César resopló, seguramente arrepintiéndose de haberle dado aquella caja.

—¿Y qué quiere?

—He visto que usted y Julieta tuvieron una hija.

—Sí.

—¿Podría hablar con ella?

—¿Para qué? Solo era un bebé cuando su madre murió.

—No puedo decirle el motivo. Se trata de un asunto policial.

César arqueó las cejas y cruzó los brazos frente a su pecho, dando a entender que no se creía la mentira del inspector.

—Eso no va a ser posible —acabó diciendo el enterrador.

—¿Y por qué no?

—No sé qué ha sido de nuestra hija.

—¿Cómo dice? ¿Cómo puede no saberlo?

César resopló y lo miró de nuevo con el semblante contrariado. Parecía que cada vez se sentía más incómodo en la presencia del inspector.

—Después de la muerte de Julieta, no podía hacerme cargo de la niña. Asuntos sociales se metió por medio y la terminaron asignando a una familia de adopción.

—¿Qué? —exclamó sin poder contener su tono de voz. ¿Aquel desgraciado había abandonado a su hija de un año sin apenas pestañear?

—No me mire así. No se gana mucho como enterrador y tengo que trabajar muchas horas. Sin el sueldo de Julieta apenas podía sostenerme a mí mismo y qué decir de una cría que necesita todo tipo de cuidados. Fue lo mejor para todos.

Enzo lo continuó mirando con desdén, preguntándose cómo demonios iba a contarle eso a Julieta.

—¿Y no sabe a qué familia se la dieron?

—No. Es un modo de protegerlos para que no vayamos a reclamarlos más tarde.

—¿Puede decirme al menos cómo se llamaba su hija?

—Valentina Dábalos Abellán.

—¿Nunca pensó en lo que diría Julieta si supiera lo que hizo? —escupió, incapaz de contenerse.

—Por si no se ha dado cuenta, inspector, mi mujer está muerta. Ya no puede opinar nada.

Enzo le dedicó una sonrisa llena de desprecio y negó con la cabeza.

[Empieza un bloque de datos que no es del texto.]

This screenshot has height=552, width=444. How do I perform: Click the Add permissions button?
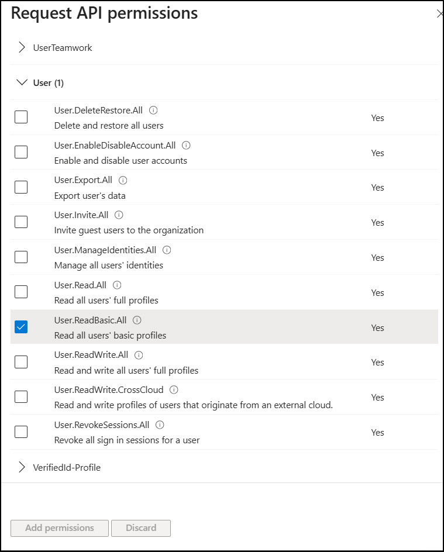click(60, 528)
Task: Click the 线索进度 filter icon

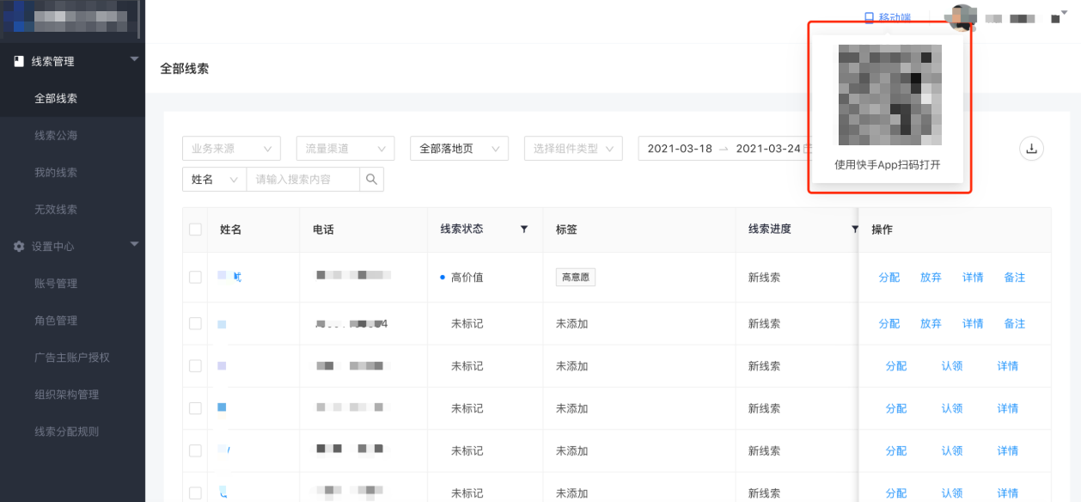Action: click(854, 230)
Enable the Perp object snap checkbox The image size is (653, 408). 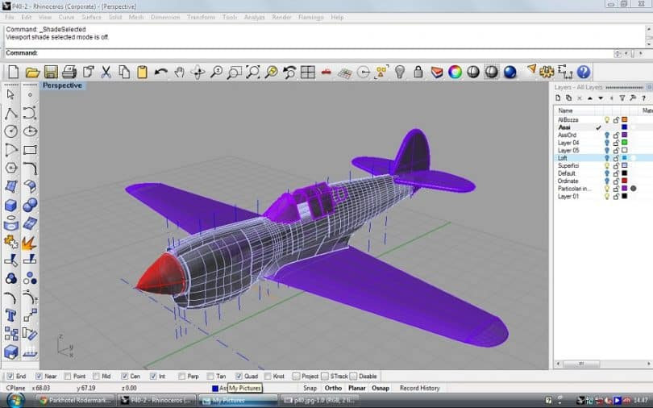pyautogui.click(x=181, y=377)
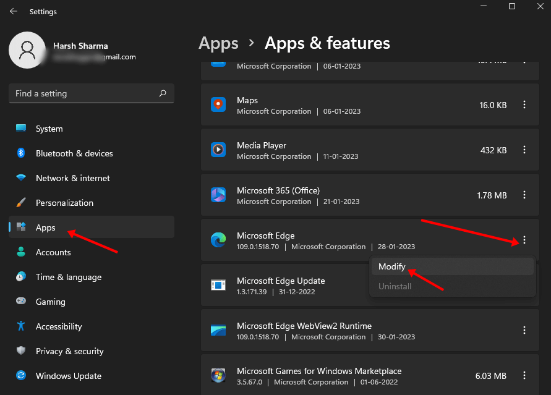Open more options for Microsoft 365 (Office)

(x=524, y=195)
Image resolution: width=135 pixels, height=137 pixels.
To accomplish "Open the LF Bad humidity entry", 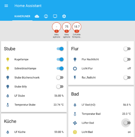I will [x=101, y=105].
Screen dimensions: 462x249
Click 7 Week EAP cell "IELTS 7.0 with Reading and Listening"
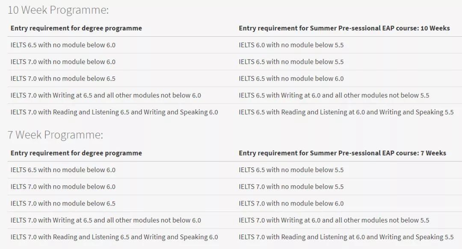[x=346, y=237]
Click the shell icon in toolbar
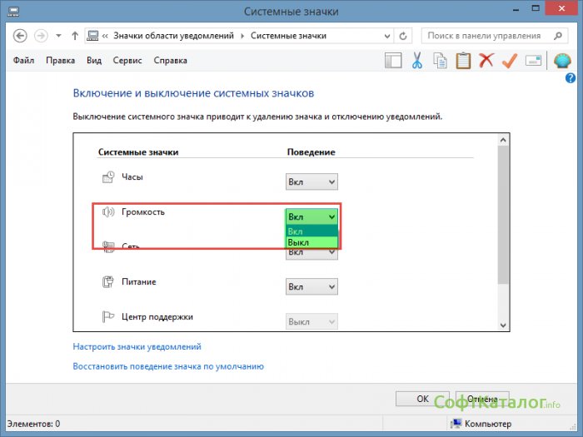Image resolution: width=583 pixels, height=437 pixels. (x=561, y=61)
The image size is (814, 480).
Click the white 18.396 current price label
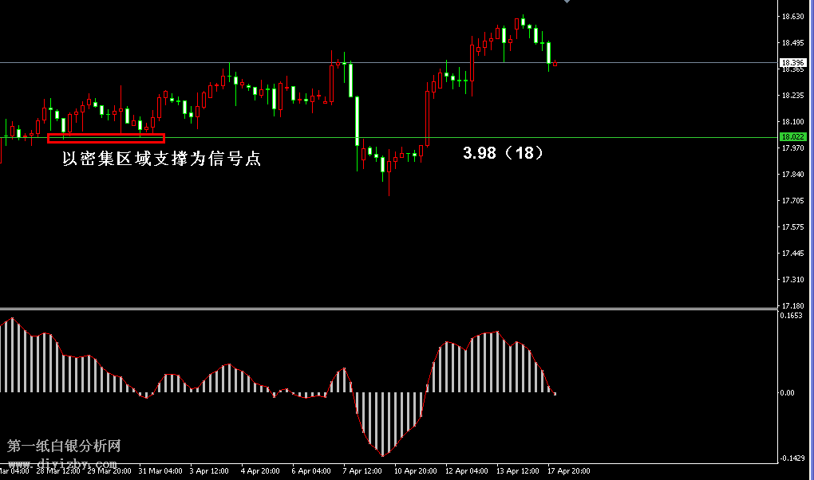pyautogui.click(x=792, y=62)
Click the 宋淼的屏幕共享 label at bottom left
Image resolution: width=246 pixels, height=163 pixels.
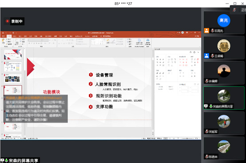(x=23, y=160)
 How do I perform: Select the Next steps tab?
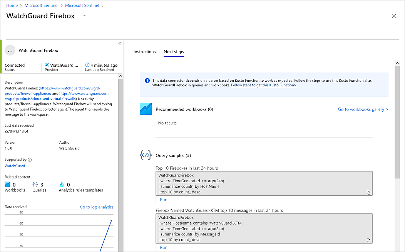click(x=174, y=51)
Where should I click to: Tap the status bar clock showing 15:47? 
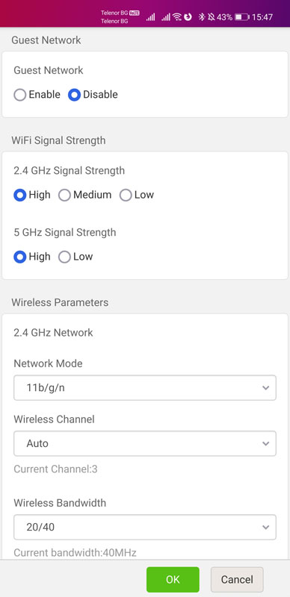(262, 17)
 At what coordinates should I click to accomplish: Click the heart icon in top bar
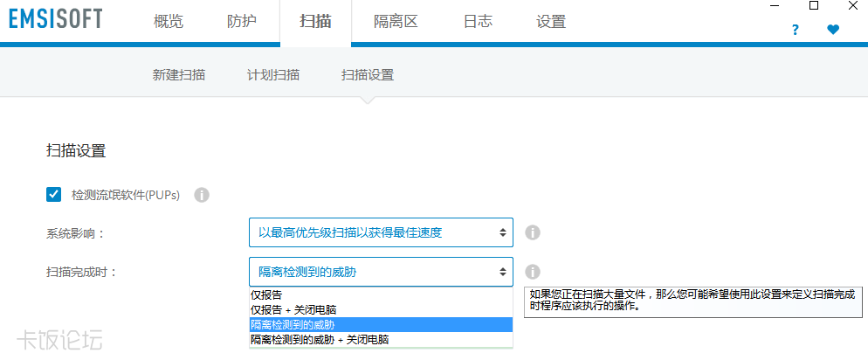[x=833, y=30]
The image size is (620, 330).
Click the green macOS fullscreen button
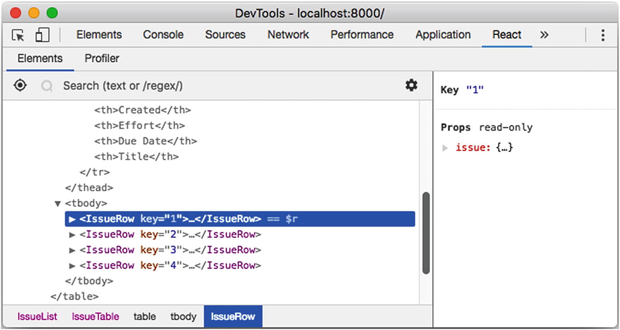pyautogui.click(x=52, y=13)
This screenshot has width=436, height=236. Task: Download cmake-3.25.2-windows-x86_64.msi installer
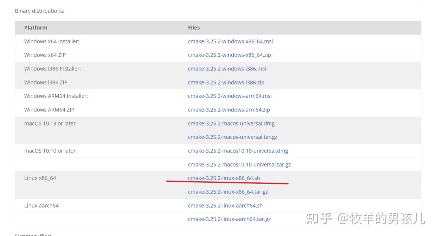coord(230,41)
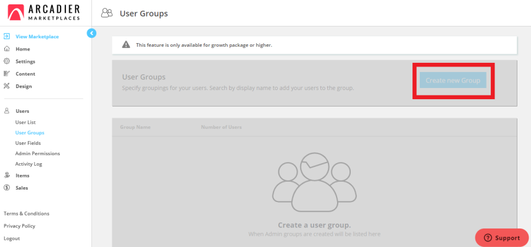Click Logout in the sidebar
The height and width of the screenshot is (247, 531).
pyautogui.click(x=12, y=238)
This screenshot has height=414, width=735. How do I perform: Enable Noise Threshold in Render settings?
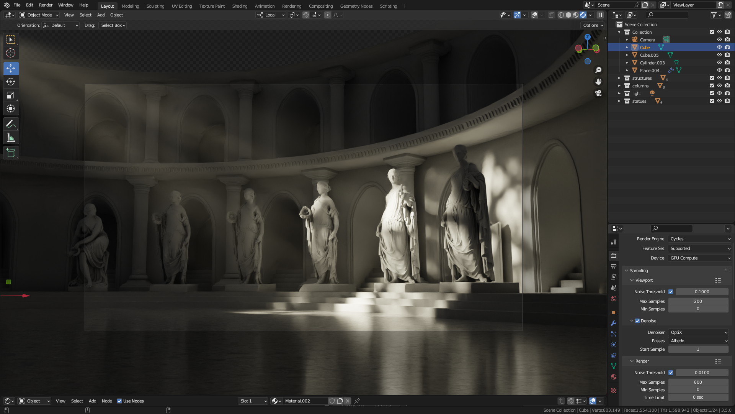(671, 372)
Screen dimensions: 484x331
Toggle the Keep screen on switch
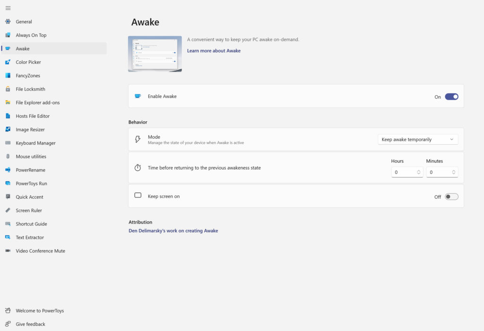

—Voy a ahorrarle lo que pienso sobre usted, señor Dábalos —concluyó, recalcando con ironía la palabra «señor».

—Tenga un buen día, inspector Barese —respondió él sin achantarse, haciendo un gesto con la cabeza a modo de despedida y dejándole a solas junto a la tumba de Beatriz.

* * *

—¿La… la dio en adopción? —susurró Julieta dejándose caer en la cama. Se sentía demasiado débil para seguir en pie. Enzo se acercó hasta ella y puso una mano sobre su hombro, tratando de apoyarla.

—Lo siento mucho.

Julieta se cubrió la cara con las manos para tratar de detener el llanto y la frustración. Se sentía culpable por haber dejado a aquella criaturita indefensa sola en el mundo. Era absurdo. Ella no había decidido que la asesinaran. Pero sí había decidido con quién se casaba y, desde luego, César Dábalos jamás había estado a la altura de la situación. Sintió el deseo de salir de la posada y presentarse en su casa para gritarle y descargar sobre él toda su furia.

—¿Cómo pudo? —masculló—. Era tan pequeña…

—No sé qué decir —contestó Enzo sinceramente.

—¿Y ahora qué voy a hacer? Si César no sabe adónde la llevaron, ¿cómo la voy a encontrar?

—No te preocupes por eso. Seguro que desde mi posición puedo averiguar algunas cosas.

—¿Harías eso por mí?

—Por supuesto —dijo, sintiendo por primera vez que posiblemente sería capaz de eso y mucho más por Julieta.

Ella lo pilló desprevenido. De repente, lo abrazó y Enzo se tensó al sentir su cuerpo pequeño y frágil entre sus brazos. Cerró los ojos y no pudo evitar que el suave perfume a lavanda de Julieta invadiera sus fosas nasales.

—Gracias —susurró la joven en su cuello un instante antes de separarse de él. Enzo se perdió en sus enormes ojos de color avellana, que lo miraban confiados. Sin querer, su vista se desvió hasta sus labios carnosos, que estaban ligeramente entreabiertos. Supo que estaba a punto de hacer una locura, así que dio un paso atrás y se aclaró la garganta.

—Será mejor que me marche a mi habitación. Mañana será un día largo.

Julieta asintió ligeramente decepcionada por su partida. Sin embargo, agradeció quedarse sola para poder llorar en paz por toda aquella situación en la que se había visto inmersa de repente. Y no pudo evitar pensar que quizá hubiera sido mejor seguir muerta. Así jamás habría descubierto que su marido había abandonado a su única hija a su suerte.